Monday, September 29, 2008

The silver lining of financial collapse: my industry looks better

Those of us who work in Health Care IT are often asked why we can't use IT the way the finance sector uses IT.

The implication is that we're ... well ... dumb.

Which may be true.

True or note, it may be a while before anyone uses the financial sector as a good example. John Halamka says it best (emphases mine):
Life as a Healthcare CIO: The Wall Street Crisis

During the decade I've been CIO, IT operating budgets have been 2% of my organization's total budget, which is typical for the healthcare industry.

During the same period, IT budgets for the financial services industry have averaged 10% or higher.

Since 1998, I've often been told that Healthcare IT needs to take a lesson from the financial folks about doing IT right...

... Given the recent challenges of Lehman, Merrill, AIG, Washington Mutual, and others, you wonder just how effective the IT systems of these companies have been.

Of course they had great transactional systems, disaster recovery, infrastructure, and data warehouses.

However, did they have the business intelligence tools and dashboards that could alerted decision makers about the looming collapse of the industry?

Did the financial services industry have controls, risk analysis, or a memory of previous crisis - the Depression, the Japanese banking crisis, Enron/Worldcom? Was it greed, irrational expectations or too much data and not enough information that brought down these great institutions?

I'm sure many books will be written about the causes and those who are to blame.

One thing is for certain, In 2008, no one is going to tell me that healthcare IT should run as well as Lehman Brothers. I've even talked to folks in the industry who are rewriting their websites and resumes to remove historical references to their overwhelming historical successes in financial services IT..
Everyone thinks their professional domain has the greatest IT challenges.

In my case, I know that's true. [1]

[1] The hardest thing about Healthcare IT? It's embedded in a strange fusion of a market economy, soviet style central planning, and the antimatter triangle of provider, consumer and payor.

3 comments:

Anonymous said...

Financial sector IT spending is so high because much of the sector's IT infrastructure is used for automatic trading. IT spending in the financial sector is for things like HPC clusters that run AI-like expert trading systems which look to exploit market distortions and arbitrage opportunities not immediately apparent to human analysts. IT expenditures to support the logistical needs of the financial sector are pretty trivial compared to expenditures on HPC gear for automatic trading.

Anonymous said...

Well, you have a point, but it's only as good as blaming the war on WMDs.

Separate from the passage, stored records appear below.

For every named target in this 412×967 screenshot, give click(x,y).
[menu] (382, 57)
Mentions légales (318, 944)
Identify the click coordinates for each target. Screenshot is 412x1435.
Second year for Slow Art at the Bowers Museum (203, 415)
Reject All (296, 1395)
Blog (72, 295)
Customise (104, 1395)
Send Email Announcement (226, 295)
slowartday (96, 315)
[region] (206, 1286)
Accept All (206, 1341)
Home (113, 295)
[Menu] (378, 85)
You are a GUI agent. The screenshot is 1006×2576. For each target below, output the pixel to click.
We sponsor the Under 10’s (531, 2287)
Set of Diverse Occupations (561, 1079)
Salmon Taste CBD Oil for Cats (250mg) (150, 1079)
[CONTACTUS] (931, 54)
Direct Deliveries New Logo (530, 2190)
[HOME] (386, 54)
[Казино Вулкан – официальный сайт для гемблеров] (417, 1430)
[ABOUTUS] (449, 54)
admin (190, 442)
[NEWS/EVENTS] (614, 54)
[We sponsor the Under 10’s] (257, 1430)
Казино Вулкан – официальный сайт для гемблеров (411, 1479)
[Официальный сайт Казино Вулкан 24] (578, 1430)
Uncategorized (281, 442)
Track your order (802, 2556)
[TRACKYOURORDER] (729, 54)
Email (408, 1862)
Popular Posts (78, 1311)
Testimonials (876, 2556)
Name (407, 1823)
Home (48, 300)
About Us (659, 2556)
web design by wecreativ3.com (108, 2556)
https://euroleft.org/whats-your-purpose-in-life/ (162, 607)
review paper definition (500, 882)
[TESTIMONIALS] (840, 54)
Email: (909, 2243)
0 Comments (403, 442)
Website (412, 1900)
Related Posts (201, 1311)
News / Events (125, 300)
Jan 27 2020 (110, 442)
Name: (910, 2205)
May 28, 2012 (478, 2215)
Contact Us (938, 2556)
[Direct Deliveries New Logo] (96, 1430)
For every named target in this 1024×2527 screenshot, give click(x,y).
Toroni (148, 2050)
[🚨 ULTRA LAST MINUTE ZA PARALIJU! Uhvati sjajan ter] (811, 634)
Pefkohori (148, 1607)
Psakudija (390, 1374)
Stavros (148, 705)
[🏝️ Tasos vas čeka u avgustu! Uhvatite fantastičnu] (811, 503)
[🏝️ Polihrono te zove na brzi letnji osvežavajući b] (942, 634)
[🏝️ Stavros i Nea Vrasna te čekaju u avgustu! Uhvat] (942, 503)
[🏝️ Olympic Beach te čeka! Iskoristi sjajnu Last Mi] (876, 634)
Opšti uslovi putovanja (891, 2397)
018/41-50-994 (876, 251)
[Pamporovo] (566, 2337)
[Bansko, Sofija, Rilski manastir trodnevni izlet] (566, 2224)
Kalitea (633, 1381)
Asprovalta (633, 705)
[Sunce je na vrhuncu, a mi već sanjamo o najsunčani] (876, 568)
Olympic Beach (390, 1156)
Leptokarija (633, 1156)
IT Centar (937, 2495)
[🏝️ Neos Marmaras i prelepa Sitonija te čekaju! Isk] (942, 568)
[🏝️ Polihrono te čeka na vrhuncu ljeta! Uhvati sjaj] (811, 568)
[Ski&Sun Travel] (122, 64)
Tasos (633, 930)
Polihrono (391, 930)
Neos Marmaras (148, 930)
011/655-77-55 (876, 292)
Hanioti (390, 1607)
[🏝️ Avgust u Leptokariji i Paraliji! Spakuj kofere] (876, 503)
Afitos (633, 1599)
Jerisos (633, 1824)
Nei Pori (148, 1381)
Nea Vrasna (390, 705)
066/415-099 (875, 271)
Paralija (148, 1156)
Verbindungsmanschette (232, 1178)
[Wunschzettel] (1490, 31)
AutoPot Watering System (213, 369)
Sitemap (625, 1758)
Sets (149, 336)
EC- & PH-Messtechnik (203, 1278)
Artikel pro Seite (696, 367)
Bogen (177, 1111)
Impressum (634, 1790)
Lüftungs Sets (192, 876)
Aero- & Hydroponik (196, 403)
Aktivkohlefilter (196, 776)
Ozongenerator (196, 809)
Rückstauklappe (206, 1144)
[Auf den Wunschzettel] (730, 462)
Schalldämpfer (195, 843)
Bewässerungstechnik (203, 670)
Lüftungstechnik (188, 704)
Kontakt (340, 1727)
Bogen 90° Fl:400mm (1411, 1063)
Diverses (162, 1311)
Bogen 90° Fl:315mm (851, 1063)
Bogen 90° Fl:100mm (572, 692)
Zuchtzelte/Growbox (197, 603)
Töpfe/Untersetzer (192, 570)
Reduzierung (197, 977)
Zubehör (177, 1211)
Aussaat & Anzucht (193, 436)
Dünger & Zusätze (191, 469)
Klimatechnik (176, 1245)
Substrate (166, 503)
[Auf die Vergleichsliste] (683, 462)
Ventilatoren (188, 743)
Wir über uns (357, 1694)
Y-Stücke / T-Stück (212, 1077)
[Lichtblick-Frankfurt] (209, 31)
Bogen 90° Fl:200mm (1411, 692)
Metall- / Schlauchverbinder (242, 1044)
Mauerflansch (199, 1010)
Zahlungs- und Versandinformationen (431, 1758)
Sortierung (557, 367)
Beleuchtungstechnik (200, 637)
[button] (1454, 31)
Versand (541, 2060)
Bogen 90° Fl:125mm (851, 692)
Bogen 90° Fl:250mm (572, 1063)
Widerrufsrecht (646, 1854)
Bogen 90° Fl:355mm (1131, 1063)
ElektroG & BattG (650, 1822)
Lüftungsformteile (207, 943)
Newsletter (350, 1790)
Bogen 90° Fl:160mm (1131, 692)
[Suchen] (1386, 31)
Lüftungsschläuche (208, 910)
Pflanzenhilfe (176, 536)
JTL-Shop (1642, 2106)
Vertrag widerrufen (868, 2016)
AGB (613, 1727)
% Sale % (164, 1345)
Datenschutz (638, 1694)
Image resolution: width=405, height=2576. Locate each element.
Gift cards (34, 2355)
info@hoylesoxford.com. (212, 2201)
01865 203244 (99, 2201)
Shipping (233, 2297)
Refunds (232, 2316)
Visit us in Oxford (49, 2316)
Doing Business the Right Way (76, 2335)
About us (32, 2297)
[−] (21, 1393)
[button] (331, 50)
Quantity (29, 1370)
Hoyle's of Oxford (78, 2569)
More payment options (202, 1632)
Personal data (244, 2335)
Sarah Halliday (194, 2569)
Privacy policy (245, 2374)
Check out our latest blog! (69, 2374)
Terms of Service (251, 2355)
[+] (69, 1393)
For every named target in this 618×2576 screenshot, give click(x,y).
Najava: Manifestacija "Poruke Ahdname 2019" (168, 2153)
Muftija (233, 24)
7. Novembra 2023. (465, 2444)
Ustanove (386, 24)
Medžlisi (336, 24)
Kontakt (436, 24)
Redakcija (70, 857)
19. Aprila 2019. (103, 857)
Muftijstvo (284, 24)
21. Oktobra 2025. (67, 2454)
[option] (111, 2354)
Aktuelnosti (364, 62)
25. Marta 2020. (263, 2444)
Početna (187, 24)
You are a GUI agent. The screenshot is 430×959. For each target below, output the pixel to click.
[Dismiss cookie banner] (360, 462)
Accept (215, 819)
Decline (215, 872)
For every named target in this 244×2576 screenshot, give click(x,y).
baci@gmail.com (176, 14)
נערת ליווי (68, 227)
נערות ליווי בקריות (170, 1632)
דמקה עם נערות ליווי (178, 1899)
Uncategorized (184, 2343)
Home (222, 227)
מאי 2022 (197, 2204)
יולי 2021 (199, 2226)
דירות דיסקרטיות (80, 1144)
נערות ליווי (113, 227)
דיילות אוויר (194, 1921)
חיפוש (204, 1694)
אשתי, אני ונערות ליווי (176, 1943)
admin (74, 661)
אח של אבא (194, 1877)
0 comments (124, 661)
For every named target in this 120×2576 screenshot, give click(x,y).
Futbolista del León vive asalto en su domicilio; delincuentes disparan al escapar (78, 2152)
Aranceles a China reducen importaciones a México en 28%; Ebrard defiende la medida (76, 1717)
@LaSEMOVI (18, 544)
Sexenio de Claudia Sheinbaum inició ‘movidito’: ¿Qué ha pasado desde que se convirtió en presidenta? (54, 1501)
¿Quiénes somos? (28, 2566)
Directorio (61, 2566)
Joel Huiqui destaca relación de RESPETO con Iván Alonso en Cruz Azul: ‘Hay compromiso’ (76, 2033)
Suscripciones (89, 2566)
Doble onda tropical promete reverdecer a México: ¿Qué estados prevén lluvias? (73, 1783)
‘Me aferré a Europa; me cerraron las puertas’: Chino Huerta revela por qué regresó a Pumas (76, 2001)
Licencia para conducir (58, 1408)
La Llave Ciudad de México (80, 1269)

The BFSI ( Banking and Financial Services) adopted technology/outsourcing/global delivery long before healthcare knew what those terms meant. And all those "greek" words brought the world of finance closer and more interconnected. Today the "bankrupt" US entities can borrow money from central banks around the world. A loan can be processed 65% cheaper ( administrative burden of processing) than 10 years back.

Healthcare is a unique animal I must agree.But I have never seen any other system on the planet more riddled with inefficiencies that the US healthcare industry. (More so in the provider space). technology maybe can alleviate some of these inefficiencies.

Technology did a lot for the BFSI space as long as we take a step back and think that Wall Street failed not because of technology, but because of greed.

Is a house a priviledge or a right?? As long as we continue to think it's a right, we'll always have this "living out of means" scenario.

JGF said...

Thanks to "anonymous x 2" for very interesting comments.

In an odd defense of health care IT, I'd like to point out that the very earliest post-WW II AI/expert system apps were trying to do computer-assisted diagnoses.

There's a long history of health care related IT.

It's an unholy hell of a market though. We fight trench warfare, while the fun IT guys fly fighters and space ships.

These days it looks more and more like Microsoft is going to follow the historic example of Oracle, DEC, IBM, Lockheed and dozens of other massive tech companies and try to do health care IT.

I actually hope they become a worthy competitor, but I'm fairly sure they have no idea how ugly things are going to be.